===== Excerpt
The irrefutable evidence that W. V. Grant, like Popoff, operates a deliberate scam was first presented in two editions of the humanist magazine Free Inquiry, Spring and Summer, 1986. They followed up people whom Grant claimed to have healed, only to find that no healing had taken place. Actors whom they planted in the audience were "healed" of make-believe ailments. Phony information which they had fed to Grant or his associates before the meeting was called out by Grant as "revelation from God."
Grant even brings wheelchairs with him in which his ushers persuade the elderly who are tired of walking to sit, on the promise of being wheeled down close to the front. It is these people who are dramatically called out of "their wheelchairs" and made to run up and down as proof of their "healing"! Those who actually came in their own wheelchairs leave in the same manner, wondering why they weren't healed when so many others apparently were.
Those on Grant's mailing list receive the most outrageous letters telling how he has prayed for them individually (the computer inserts their names to make it appear like a personal letter) and offering methods of receiving a blessing that involve witchcraft-like rituals and are an insult to one's intelligence. For example, the latest mailing included a large picture of "Jesus" holding out his hands, with the instructions to "Touch my hands—I will touch yours, over by a window, based on Malachi:3:10Bring ye all the tithes into the storehouse, that there may be meat in mine house, and prove me now herewith, saith the LORD of hosts, if I will not open you the windows of heaven, and pour you out a blessing, that there shall not be room enough to receive it.
See All..., where I have promised you, 'I will...open you the windows of heaven....' Lay any unpaid bills and your wallet on these Nail Scarred hands of Jesus." Everything must be returned with the largest offering possible. Grant then takes it "to a certain window that the Lord is showing me, as I lay my hands where you lay yours." Always a condition for receiving the "blessing" is the "seed faith offering." This invention of Oral Roberts is now used by many other "evangelists" to persuade the gullible to give in order to reap 100-fold.
There is a new star rising on the charismatic faith-healing circuit. Benny Hinn has attracted crowds as large as 30,000. At 38, he pastors Orlando Christian Center, one of America's fastest growing churches. Its 2,800-seat auditorium is packed three times each Sunday and the service is aired later on TBN. Though he has preached at Grant's church, Hinn's methods vary from Popoff's or Grant's. He raises about $12 million a year with the usual false promises of healing and prosperity in exchange for "seed faith" gifts—a condition for "miracles." "Give no less than $100," he exhorts an audience, and promises to "lay my hands on all the envelopes and ask God for financial miracles for the givers."
==========
===== Given information
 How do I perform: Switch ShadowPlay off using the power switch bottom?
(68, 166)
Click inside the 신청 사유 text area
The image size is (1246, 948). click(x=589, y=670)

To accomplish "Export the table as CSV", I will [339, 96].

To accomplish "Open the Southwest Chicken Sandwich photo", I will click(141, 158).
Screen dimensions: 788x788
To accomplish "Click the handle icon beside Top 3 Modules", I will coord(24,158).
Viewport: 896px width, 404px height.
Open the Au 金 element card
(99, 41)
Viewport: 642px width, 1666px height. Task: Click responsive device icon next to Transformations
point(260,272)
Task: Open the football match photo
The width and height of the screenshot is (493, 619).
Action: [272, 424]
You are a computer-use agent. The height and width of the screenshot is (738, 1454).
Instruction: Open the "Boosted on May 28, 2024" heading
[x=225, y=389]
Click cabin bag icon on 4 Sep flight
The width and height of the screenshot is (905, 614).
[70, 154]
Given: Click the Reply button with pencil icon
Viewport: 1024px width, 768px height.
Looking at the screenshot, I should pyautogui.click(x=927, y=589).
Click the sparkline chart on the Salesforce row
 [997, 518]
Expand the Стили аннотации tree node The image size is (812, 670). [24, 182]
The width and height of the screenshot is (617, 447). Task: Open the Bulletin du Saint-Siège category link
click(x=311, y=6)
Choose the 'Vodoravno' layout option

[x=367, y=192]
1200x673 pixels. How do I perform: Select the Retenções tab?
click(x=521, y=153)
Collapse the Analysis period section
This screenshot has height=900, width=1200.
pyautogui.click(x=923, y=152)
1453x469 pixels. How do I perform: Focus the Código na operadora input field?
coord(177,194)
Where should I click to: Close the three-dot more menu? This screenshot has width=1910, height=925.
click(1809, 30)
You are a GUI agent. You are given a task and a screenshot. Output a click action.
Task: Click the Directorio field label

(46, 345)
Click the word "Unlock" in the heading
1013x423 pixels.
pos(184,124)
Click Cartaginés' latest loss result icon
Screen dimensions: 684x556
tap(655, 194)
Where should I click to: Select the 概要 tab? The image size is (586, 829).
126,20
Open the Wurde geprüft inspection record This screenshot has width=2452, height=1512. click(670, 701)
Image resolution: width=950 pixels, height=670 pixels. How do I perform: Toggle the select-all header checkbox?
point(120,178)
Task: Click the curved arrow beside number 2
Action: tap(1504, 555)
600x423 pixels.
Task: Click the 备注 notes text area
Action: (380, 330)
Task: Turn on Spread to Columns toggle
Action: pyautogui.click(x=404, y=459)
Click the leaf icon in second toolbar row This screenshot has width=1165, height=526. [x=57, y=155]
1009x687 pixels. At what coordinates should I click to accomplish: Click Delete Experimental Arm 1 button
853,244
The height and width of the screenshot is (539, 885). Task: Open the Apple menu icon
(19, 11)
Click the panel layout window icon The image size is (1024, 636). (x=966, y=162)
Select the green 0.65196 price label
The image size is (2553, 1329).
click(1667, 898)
==========
▶ _Aim of the task_: Repeat word for word the passage of the faith-healing excerpt above that begins with "Grant even brings" and ends after "others apparently were.".

▶ _Output of the exercise_:
Grant even brings wheelchairs with him in which his ushers persuade the elderly who are tired of walking to sit, on the promise of being wheeled down close to the front. It is these people who are dramatically called out of "their wheelchairs" and made to run up and down as proof of their "healing"! Those who actually came in their own wheelchairs leave in the same manner, wondering why they weren't healed when so many others apparently were.